Enviado Especial

El 8 de junio de 1982 los ingleses no se lo olvidan más. Para ellos es el ‘black day’ en la guerra de Malvinas. Aviones argentinos diseñaron una misión que resultó letal para el enemigo. El saldo: 56 británicos muertos, más de 150 heridos y dos barcos hundidos, el ‘Sir Galahad’ y el ‘Sir Tristam’. 

El lugar tiene un monumento que los recuerda y está emplazado dentro del perímetro de la estancia ‘Fitz Roy’ y este lunes por la mañana fue visitado por los veteranos sanjuaninos que desde el sábado están en Malvinas.

 

Lo que para los ingleses es un hito que quieren ocultar, para las milicias argentinas es un orgullo. Y los excombatientes de la provincia empezaron a recordar cómo fue aquel ataque tan dañino.

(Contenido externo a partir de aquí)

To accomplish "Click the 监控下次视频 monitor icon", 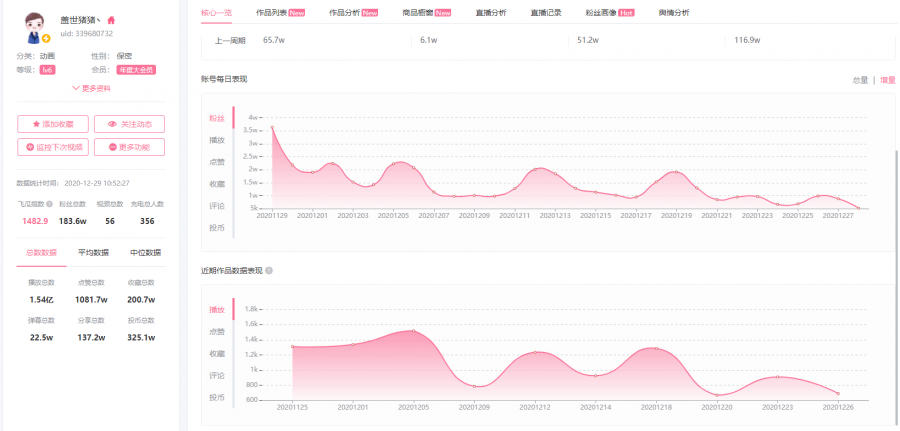I will coord(30,147).
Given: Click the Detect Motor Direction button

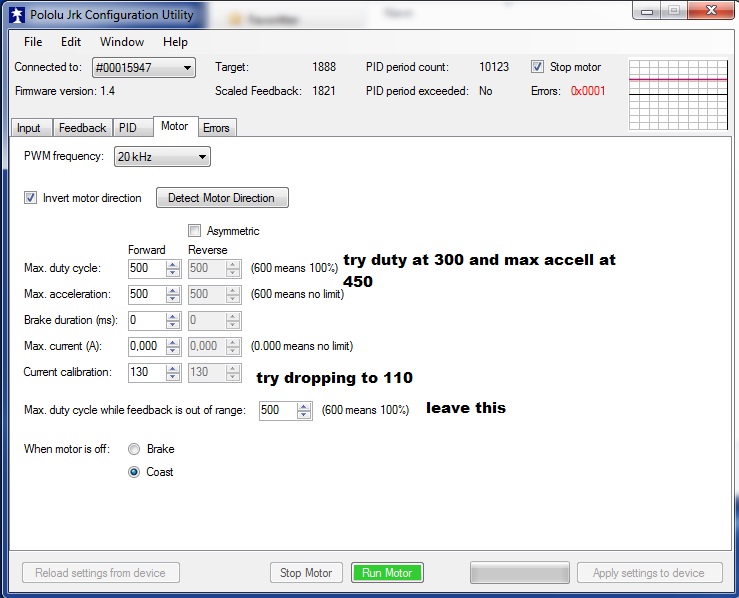Looking at the screenshot, I should point(222,198).
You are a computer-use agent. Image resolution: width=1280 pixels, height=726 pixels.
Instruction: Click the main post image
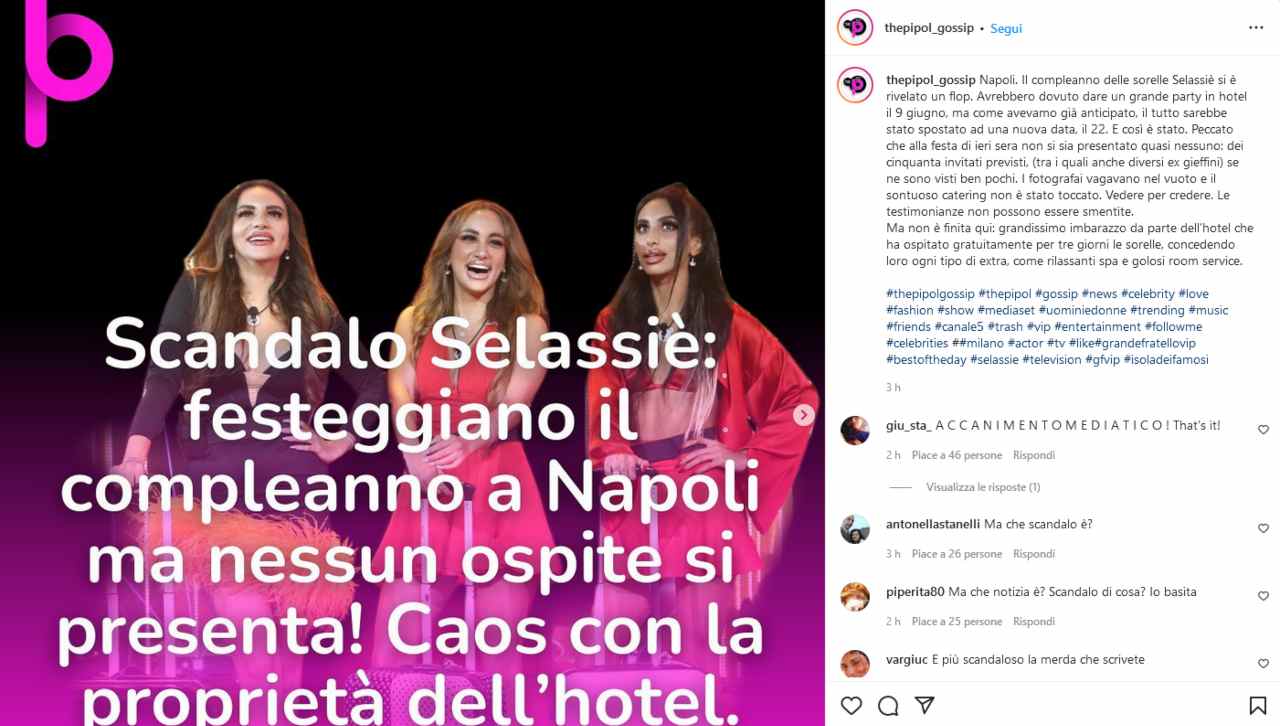coord(412,363)
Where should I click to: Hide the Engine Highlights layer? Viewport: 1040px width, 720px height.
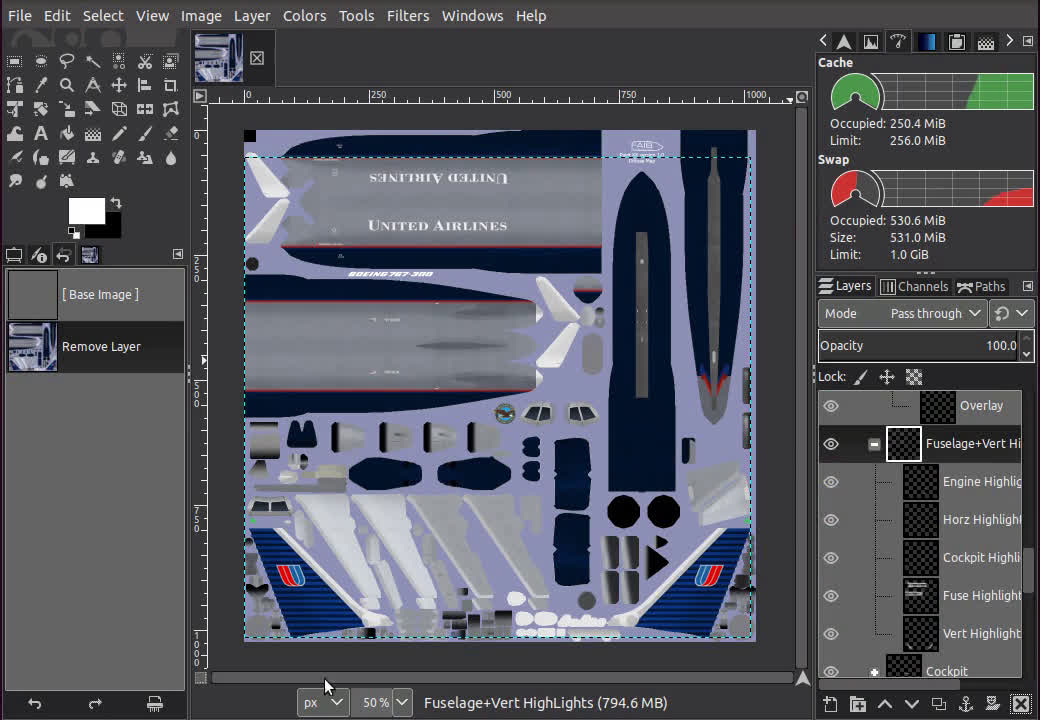point(831,482)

Uno de los que se puso al frente de las voces que trajeron aquellos días al presente fue Elio De la Fuente. “Resultó tan espectacular el ataque que no tuvieron respuestas. Para ellos que nosotros le hayamos ocasionado este daño fue casi una derrota”, explicó.
En tanto que Carlos Rubina agregó que “ni quieren mencionar cada vez que hablan de Malvinas lo que ocurrió en este lugar. A veces ni cuentan las bajas que tuvieron acá. Esto les dolió. Como eran galeses los barcos hundidos, ningunean lo que ocurrió”.

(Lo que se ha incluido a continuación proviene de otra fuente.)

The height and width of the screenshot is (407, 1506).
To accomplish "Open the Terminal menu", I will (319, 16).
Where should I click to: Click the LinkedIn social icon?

Los sanjuaninos se expresaron con orgullo sabiendo que, a la hora de medir la fuerza de uno y otro bando, el poder de fuego de Argentina era insignificante para lo que es el Reino Unido, una de las potencias armamentísticas más grandes desde casi dos siglos a esta parte.

 
En la costa, a unos 300 metros, sobre una elevación, están enterrados los cuerpos de los fallecidos. Además, en una colina, hay un monolito que explica lo que allí sucedió ya hace 36 años.